— What you have to do —
Each line below with the word "natural" needs to be copied.
Entries supplied Block Start
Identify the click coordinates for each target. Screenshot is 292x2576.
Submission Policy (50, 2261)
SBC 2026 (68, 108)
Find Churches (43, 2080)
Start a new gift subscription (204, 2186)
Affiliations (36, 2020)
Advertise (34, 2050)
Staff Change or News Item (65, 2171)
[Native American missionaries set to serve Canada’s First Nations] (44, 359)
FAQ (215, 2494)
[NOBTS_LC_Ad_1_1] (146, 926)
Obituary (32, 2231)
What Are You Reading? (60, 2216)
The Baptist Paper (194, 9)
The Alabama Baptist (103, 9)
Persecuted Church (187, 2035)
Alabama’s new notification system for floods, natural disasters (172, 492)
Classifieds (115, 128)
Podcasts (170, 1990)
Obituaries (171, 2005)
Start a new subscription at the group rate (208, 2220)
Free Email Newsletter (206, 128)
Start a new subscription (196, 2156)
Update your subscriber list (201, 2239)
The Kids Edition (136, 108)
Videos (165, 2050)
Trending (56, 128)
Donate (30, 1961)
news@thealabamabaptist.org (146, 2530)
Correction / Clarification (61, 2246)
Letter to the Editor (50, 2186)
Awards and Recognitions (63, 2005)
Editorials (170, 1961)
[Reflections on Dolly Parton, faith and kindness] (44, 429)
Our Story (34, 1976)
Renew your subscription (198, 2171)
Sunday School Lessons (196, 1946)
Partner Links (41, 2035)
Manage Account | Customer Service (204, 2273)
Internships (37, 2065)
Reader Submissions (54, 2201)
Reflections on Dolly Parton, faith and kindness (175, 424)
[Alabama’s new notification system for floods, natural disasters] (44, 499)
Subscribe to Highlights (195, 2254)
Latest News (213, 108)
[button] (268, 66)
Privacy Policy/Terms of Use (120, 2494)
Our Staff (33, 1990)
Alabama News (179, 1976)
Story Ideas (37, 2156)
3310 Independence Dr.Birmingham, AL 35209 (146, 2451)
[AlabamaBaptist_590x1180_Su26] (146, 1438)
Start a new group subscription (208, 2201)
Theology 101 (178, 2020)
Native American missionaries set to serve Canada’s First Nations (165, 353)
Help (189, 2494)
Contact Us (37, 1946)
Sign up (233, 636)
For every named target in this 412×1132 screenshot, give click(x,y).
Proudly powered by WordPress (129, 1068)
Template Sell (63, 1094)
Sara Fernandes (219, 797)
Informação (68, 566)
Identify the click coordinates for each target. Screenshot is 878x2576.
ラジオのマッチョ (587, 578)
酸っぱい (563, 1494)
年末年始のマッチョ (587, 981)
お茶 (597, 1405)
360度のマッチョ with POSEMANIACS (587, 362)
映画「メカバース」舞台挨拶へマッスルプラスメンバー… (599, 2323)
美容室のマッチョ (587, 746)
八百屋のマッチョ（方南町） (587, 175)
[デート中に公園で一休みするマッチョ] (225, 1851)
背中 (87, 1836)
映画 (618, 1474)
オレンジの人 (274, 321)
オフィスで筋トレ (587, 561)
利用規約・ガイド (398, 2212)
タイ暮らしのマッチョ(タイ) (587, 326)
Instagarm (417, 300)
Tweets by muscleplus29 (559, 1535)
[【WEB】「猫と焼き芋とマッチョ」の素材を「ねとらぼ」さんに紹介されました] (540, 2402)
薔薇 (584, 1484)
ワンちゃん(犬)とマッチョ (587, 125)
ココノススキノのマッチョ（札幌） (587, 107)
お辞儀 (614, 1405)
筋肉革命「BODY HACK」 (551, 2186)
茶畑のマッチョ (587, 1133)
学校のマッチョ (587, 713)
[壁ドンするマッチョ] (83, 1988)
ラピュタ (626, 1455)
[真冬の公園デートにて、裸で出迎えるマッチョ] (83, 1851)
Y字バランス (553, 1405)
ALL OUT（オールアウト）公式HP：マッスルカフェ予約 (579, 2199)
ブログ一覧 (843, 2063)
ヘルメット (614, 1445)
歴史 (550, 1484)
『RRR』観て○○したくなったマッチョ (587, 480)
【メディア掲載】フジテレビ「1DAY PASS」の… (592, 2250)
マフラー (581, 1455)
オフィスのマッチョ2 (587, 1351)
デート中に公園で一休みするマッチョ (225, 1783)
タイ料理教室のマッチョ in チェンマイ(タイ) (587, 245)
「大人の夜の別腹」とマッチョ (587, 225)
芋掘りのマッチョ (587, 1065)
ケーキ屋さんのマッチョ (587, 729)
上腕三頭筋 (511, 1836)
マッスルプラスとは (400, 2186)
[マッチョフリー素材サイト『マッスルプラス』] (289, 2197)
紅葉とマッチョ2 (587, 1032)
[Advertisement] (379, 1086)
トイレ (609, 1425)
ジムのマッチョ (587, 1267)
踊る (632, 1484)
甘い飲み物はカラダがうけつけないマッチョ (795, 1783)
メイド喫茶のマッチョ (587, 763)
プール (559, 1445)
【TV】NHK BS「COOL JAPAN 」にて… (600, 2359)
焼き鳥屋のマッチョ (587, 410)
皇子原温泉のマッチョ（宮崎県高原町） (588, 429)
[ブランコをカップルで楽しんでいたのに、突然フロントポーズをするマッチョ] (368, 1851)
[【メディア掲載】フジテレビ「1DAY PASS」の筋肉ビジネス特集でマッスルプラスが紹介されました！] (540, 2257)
Entries supplied Block End
— Answer space —
Alabama’s new notification system for floods, natural disasters (172, 492)
[Alabama’s new notification system for floods, natural disasters] (44, 499)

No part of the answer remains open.